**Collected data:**
+ + + + +
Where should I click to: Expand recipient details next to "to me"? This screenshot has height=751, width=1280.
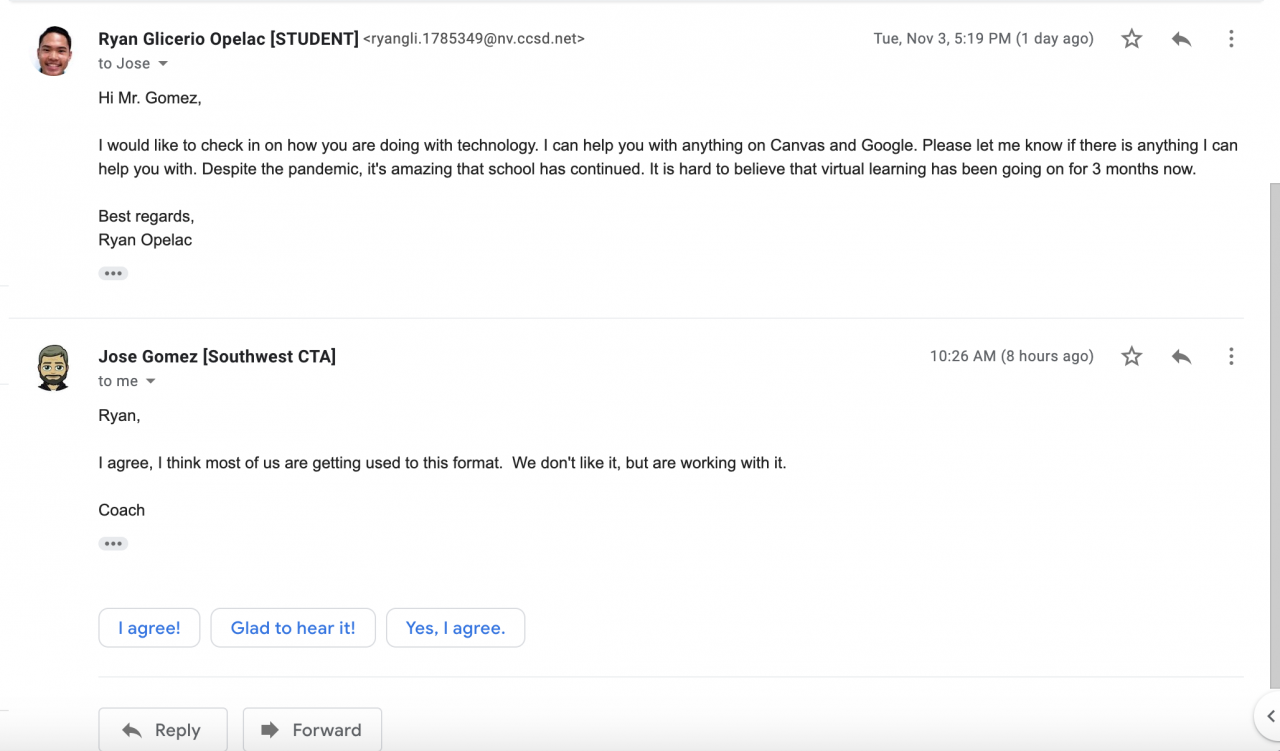coord(151,382)
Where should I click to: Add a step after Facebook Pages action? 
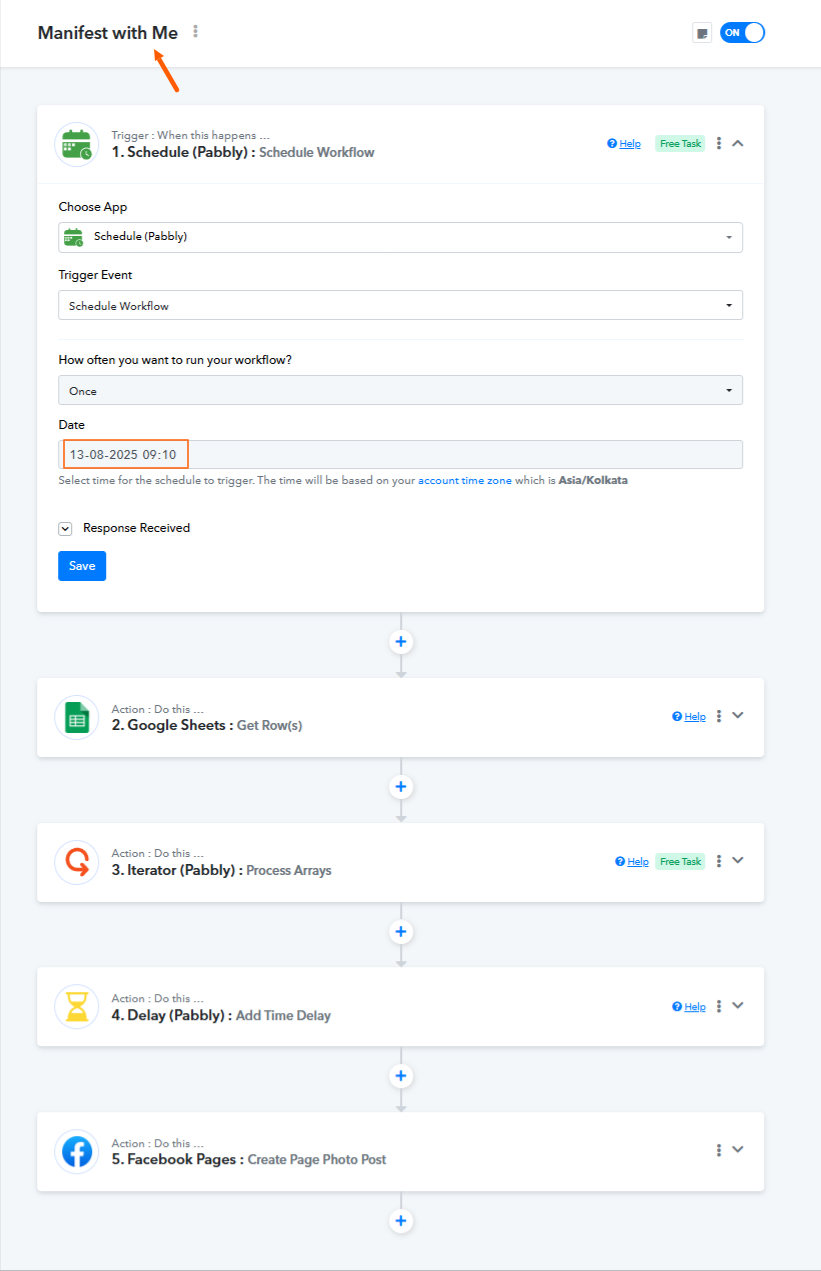401,1221
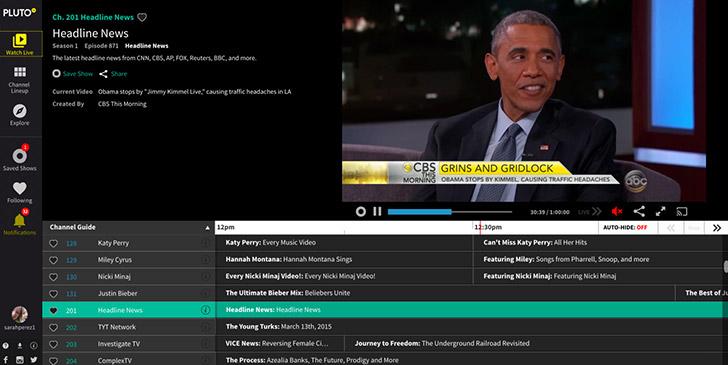Collapse the Channel Guide with the arrow

point(208,228)
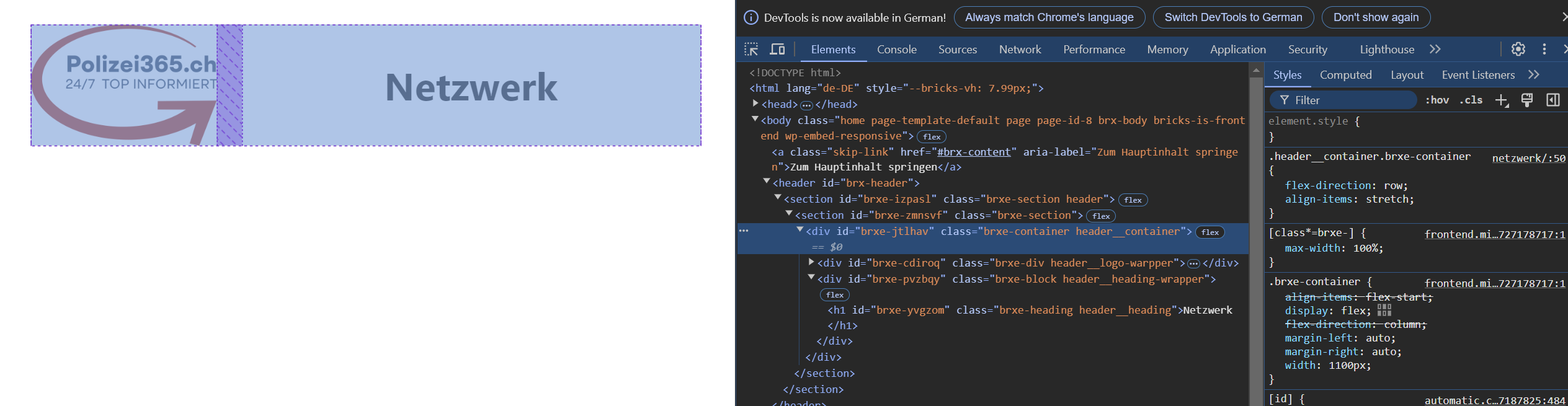Expand the head element node
This screenshot has height=406, width=1568.
755,104
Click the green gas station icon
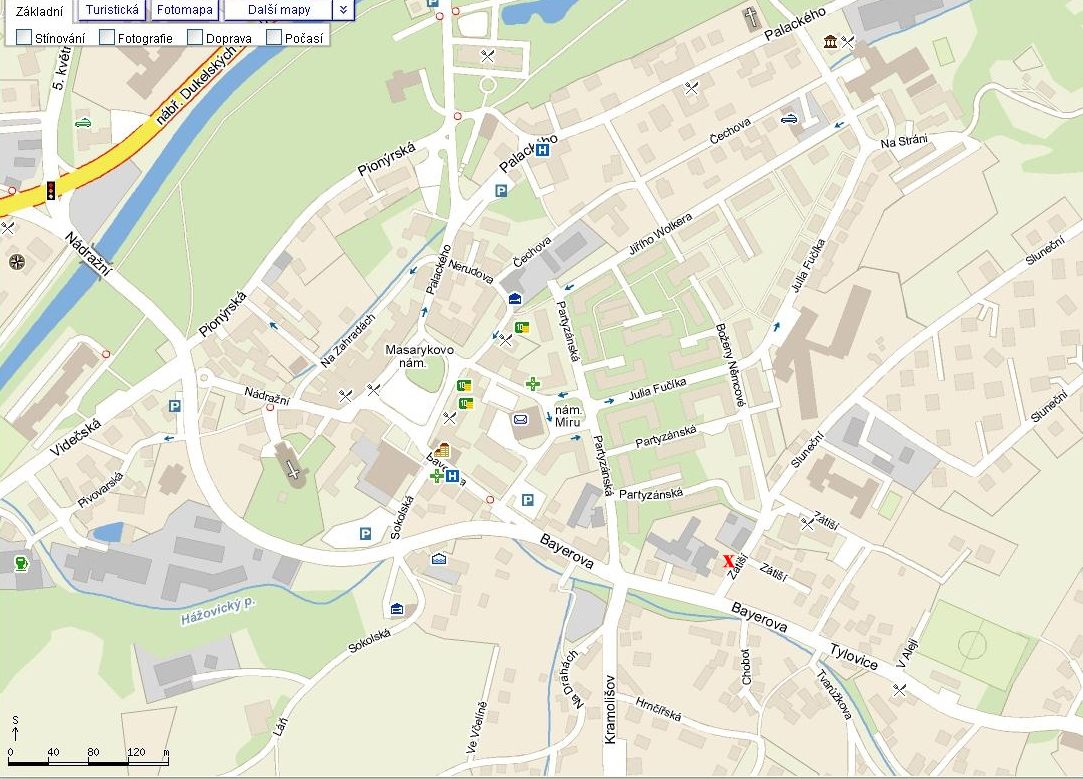 (x=20, y=563)
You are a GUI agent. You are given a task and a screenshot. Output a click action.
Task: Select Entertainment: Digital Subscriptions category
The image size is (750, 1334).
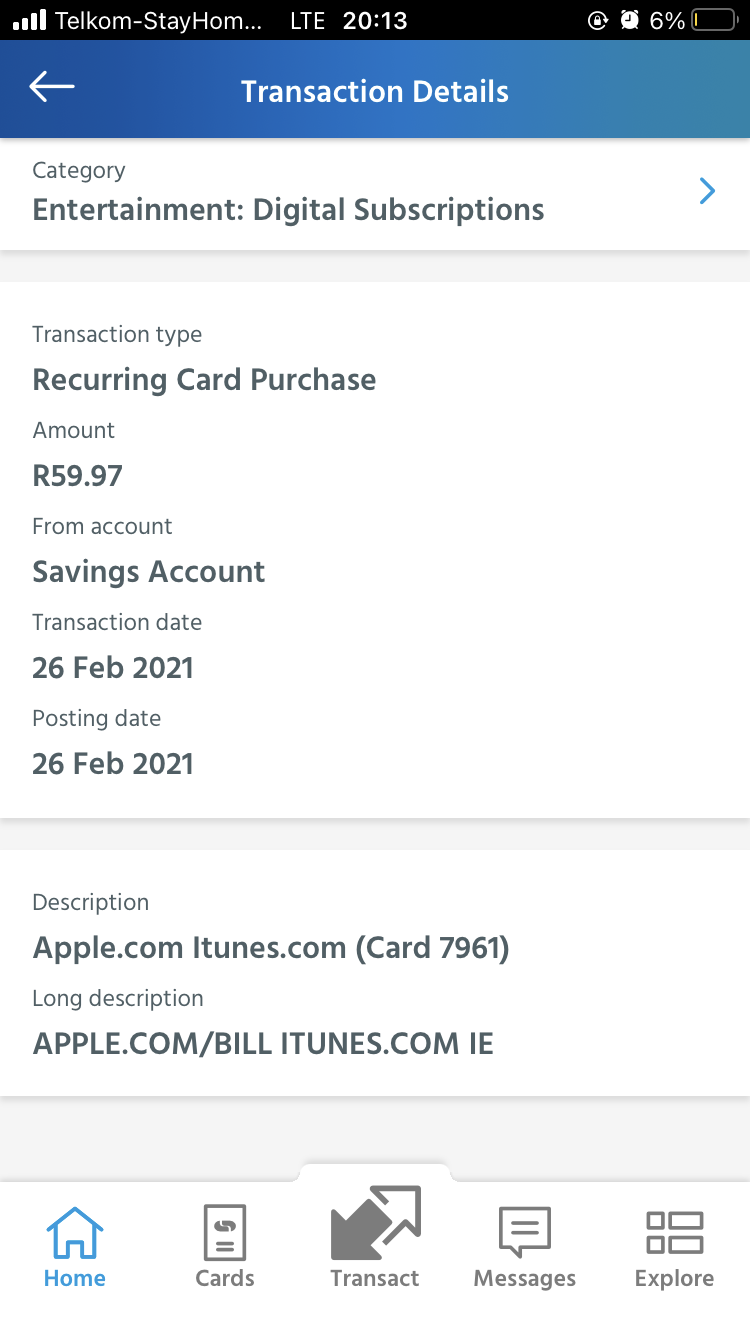pyautogui.click(x=288, y=210)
+ + + + +
**Problem statement:**
Leave out the pictures and return every record word for word.

**Problem solution:**
Where should I click to: Expand recipient details next to "to me"? This screenshot has height=751, width=1280.
coord(151,382)
Where should I click to: Add a step after Facebook Pages action? 
401,1221
Collapse the Channel Guide with the arrow

point(208,228)
Expand the head element node
This screenshot has height=406, width=1568.
755,104
Click the green gas station icon
 (x=20, y=563)
You are a GUI agent. You are given a task and a screenshot. Output a click action.
Task: Select Entertainment: Digital Subscriptions category
The image size is (750, 1334).
pyautogui.click(x=288, y=210)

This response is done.